A mãe de Felipe, a escriturária Érica Yurie Ono da Silveira, repetiu no segundo filho a experiência adquirida anteriormente. ''Quando tive a minha primeira filha, aprendi a higienizar a boca de um bebê, o que é muito útil quando se é mãe de primeira viagem''.
A clínica, ligada à UEL, realiza desde julho uma pesquisa para qualificar as orientações aos pais sobre os cuidados com a dentição dos bebês. ''É importante a coleta de dados para estimularmos a remoção do uso da chupeta e da mamadeira após a fase oral e a mastigação nos bebês'', afirma a professora Marília Franco Punhagui. O estudo quer identificar a incidência de má oclusão em crianças de 3 anos a 3 anos e 11 meses atendidas na instituição.
Esta é a terceira pesquisa sobre má oclusão realizada no município: entre 2004 e 2006 foi feito um levantamento entre crianças de 3 a 5 anos que frequentavam as creches do campus da UEL e do Hospital Universitário (HU).

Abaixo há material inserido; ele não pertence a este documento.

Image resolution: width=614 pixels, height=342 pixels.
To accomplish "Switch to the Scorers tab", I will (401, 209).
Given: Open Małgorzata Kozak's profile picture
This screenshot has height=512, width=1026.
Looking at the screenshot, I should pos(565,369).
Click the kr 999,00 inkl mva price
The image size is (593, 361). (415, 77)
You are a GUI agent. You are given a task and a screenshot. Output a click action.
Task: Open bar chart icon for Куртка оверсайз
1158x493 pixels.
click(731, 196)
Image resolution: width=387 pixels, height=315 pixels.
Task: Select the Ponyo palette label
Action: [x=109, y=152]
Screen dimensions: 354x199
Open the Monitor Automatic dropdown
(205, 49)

Já em 2008, a pesquisa avaliou crianças de 3 e 4 anos que estudavam na Supercreche.
''No primeiro estudo 56,6% das crianças apresentaram má oclusão e esse índice cresceu para 71,5% na segunda pesquisa'', apontou Marilia, ressaltando que os motivos são diversos. ''Uso de mamadeira, de chupeta, sucção do dedo, lábio ou língua, má alimentação e capacidade individual de ter ou não a arcada modificada podem causar má oclusão'', citou a dentista, alertando ainda sobre a importância de trabalhar a mastigação após os primeiros 6 meses de vida do bebê.

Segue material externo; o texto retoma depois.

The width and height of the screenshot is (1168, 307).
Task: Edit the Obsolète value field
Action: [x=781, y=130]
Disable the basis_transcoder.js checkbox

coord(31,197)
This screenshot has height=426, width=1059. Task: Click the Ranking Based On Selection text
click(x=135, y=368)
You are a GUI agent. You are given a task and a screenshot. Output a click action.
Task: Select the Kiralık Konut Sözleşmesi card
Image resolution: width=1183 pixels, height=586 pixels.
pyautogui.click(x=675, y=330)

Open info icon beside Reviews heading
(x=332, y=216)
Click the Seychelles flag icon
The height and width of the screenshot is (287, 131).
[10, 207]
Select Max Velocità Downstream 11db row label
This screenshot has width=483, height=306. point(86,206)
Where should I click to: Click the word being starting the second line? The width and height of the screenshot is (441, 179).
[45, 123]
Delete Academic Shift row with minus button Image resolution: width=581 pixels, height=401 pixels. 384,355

''Comer alimentos pastosos, bem amassados ou picados dificulta a aprendizagem da mastigação, por isso cabe aos pais prepararem a boca da criança desde cedo, pois a partir dos 3 anos a arcada dentária já está pronta para começar a mastigar'', explicou Marilia.
''Mudanças na arcada dentária podem causar desde o deslocamento da língua até problemas na respiração, comprometendo a funcionalidade de todo o sistema'', reforçou a professora, destacando que uma das metas da pesquisa é estimular a maturidade entre as crianças: ''Informando os pais, convidamos a criança a crescer por meio da mastigação''.